Source text:
Old grave has window and breathing tube

200709100649 In the 19th century, Timothy Clark Smith of Vermont was so concerned about the possibility of being buried alive that he arrange to be buried in a special crypt that included a breathing tube and a glass window in his grave marker that would permit him to peer out to the living world six feet above.

The crypt is still in New Haven, should you care to see if Mr. Smith has revived and needs recusing. Link


  1. Actually, fear of being buried alive somehow became quite common in the 1800s. The Encyclopedia of Death and Dying has a pretty good article on the phenomenon and mania surrounding it at that point. Of particular note in that entry is U.S. Patent #4,367,461 (filed under class 27, subclass 31), a Coffin Alarm System filed as recently as 1980. Apparently premature burial is still a concern for a few people.

  2. Fear of premature burial is a common 19th century meme (see, for example, Poe’s story on that theme, titled–aptly enough–“The Premature Burial.”) A cataleptic trance, an inept doctor, and a living person could well wake up immured.

    There’s a classic work on this subject by William Tebb and Edward Perry Vollum, “Premature Burial and How it May be Prevented with Special Reference to Trance, Catalepsy, and Other Forms of Suspended Animation” published in London, 1896, see Google Books


    This is full of examples of those who escaped live burial–and, unfortunately those who didn’t. Not for the squeamish.
    There’s a host of other books and pamphlets, published on both sides of the Atlantic, earlier in the century. One of my favorite devices involved (as I recall) a sort of semaphore flag, which could be raised by the victim. Of course, this presupposes that someone was watching the grave…

    Lest anyone think I’m making this up, Snopes has a delightful (?) article:


  3. It sounds like the tube was connected to the window, not actually for breathing… Interesting when you consider the fact that if he were alive, it would be most likely that he would suffocate, all the while looking out a window at the sky in his sealed tomb…

  4. Apparently George Washington was similarly afraid of being buried alive.

    He requested that his body be left alone for a period of days before being interred, on the off chance that he was –you know– just sleeping.

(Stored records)

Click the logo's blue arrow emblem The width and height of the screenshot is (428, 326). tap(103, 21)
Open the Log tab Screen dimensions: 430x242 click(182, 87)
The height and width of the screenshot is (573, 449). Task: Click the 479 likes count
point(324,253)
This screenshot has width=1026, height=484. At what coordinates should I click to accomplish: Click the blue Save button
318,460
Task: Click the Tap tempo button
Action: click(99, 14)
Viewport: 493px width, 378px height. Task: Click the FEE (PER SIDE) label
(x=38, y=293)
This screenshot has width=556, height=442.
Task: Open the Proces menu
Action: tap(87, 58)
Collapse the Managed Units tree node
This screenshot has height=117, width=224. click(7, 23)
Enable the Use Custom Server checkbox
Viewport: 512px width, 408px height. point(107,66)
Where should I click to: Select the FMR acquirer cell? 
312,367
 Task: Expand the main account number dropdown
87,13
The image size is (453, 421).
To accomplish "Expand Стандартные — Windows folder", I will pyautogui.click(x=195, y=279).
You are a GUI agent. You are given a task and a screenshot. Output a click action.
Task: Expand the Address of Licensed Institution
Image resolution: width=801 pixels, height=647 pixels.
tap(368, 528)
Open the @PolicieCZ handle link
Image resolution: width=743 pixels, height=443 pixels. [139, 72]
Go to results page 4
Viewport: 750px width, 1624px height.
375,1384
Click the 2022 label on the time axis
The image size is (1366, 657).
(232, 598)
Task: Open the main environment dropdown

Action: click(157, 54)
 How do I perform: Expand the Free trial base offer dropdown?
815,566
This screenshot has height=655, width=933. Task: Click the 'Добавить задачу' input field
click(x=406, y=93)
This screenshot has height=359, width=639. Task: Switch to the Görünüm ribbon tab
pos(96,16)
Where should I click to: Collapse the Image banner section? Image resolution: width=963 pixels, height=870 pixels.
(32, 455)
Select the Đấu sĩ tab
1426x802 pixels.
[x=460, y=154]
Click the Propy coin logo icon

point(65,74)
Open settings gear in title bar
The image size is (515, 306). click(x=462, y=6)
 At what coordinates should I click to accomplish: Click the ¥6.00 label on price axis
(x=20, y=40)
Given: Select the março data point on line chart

Apply what you read:
[1] In the post on premature burial, in what year was the Coffin Alarm System patent filed?
[2] Echo the post on premature burial from "3. It sounds" up to and including "being buried alive.".

Expected responses:
[1] 1980

[2]
3. It sounds like the tube was connected to the window, not actually for breathing… Interesting when you consider the fact that if he were alive, it would be most likely that he would suffocate, all the while looking out a window at the sky in his sealed tomb…

  4. Apparently George Washington was similarly afraid of being buried alive.